I was talking to somebody the other day and I said, “I think Isaiah's got the edge.” And he said, “Why is that?” I said, “He did a whole recording of the music of Buddy Montgomery. That's got to count for something.” Buddy Montgomery and his brother Wes from Indianapolis, Indiana. Let me ask you, how did you come to embrace the music of Buddy Montgomery?
I can't lie and say that I was the one that was fully in front of the project. I knew Willie Jones III loved the music. Don Sickler loved his music. They're like, “We should do this.” People ask me, “Oh, did you purposefully make this your debut recording?” It wasn't on purpose. That's just what ended up happening. They were like, “Do you want to make this recording?” I said, “Yeah, I love his music.” I think more people need to know about him because I didn't know anything. It just happened to be my first recording. That’s just kind of how it happened that way.
You know, I never got to see Buddy Montgomery live, but Rufus Reid told me a story. He was part of a recording for Bobby Hutcherson in the early 1980s, called Cruisin’ with the Bird. And at 11 o'clock the night before the studio date out on the West Coast, the pianist called and said, “I'm sorry man, I can't make the date.” And they said, “What?” They're scrambling around trying to find somebody. It's the 11th hour plus. They got in touch with Buddy Montgomery and he says, “Well, yeah, okay.” And Bobby says, “Well come by the studio tomorrow.” Rufus said, “Buddy Montgomery walked in, took one look at the music and he sat down at the piano and it was flawless all the way through. It was kind of like he had been there before.”
What a genius from the things that I've heard about him. What a genius.
This top prize as I understand it for the American Pianist Awards is almost $200,000. Let me ask you something. Should you win the $200,000, besides taking me to dinner a couple times, what would you do with that kind of money from a creative standpoint?
I think the first thing that I would do is I would pray about it. I would think about it and I'd pray about it. Anytime you receive a grand sum of anything, whether it be money or any sort of gift, think about “What can I do with this? How can I help other people? How can I help people that brought me up?” I can't actually give you a straight answer to tell you exactly what I would do with something like that.
Or even winning, what that means, you know?
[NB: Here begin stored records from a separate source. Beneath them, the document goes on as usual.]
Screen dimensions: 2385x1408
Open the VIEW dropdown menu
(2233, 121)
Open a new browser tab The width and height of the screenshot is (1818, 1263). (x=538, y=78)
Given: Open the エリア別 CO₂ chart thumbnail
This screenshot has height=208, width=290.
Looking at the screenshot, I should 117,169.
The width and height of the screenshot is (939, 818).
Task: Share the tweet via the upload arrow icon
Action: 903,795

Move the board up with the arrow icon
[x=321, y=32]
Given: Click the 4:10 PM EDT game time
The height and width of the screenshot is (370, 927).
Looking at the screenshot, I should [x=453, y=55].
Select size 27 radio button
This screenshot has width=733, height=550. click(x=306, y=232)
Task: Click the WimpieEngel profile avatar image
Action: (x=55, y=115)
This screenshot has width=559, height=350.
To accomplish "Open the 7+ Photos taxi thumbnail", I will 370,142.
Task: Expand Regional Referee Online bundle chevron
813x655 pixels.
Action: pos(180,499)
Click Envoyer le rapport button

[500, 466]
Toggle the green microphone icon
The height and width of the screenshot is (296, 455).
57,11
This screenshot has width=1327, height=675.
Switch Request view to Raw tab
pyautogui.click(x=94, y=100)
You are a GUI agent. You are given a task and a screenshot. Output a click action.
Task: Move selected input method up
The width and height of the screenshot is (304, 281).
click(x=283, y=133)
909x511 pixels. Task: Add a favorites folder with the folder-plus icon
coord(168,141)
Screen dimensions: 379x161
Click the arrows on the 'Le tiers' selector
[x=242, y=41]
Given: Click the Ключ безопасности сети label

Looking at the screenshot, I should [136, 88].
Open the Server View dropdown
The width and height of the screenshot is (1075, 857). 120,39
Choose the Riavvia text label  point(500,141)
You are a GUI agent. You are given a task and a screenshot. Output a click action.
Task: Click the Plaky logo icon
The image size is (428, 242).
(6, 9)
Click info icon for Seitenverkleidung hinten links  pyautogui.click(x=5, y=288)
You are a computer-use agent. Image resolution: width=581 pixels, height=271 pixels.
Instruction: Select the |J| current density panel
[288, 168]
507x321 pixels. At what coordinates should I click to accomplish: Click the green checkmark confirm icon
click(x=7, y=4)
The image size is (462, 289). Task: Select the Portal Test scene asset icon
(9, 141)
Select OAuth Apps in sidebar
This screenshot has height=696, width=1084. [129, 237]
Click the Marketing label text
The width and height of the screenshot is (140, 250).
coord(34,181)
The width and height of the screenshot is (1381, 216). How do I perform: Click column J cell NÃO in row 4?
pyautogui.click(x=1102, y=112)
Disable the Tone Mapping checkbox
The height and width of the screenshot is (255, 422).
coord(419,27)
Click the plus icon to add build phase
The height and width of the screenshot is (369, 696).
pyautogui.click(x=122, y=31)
I tell people all the time, I support anything that supports the music. It's not about competitions for me. When I think about what it means to win, I would be very appreciative. But does that mean I'm the best jazz pianist? No. It may mean that in that moment, maybe I would be, or whoever wins. We're all receiving a prize already. I'm already in that process of thinking about what I can do to better where I come from, the people I'm surrounded, by and also what I can do creatively with this. That’s the best straight answer I can give you, but I can give you that.
This interview has been edited for brevity and clarity.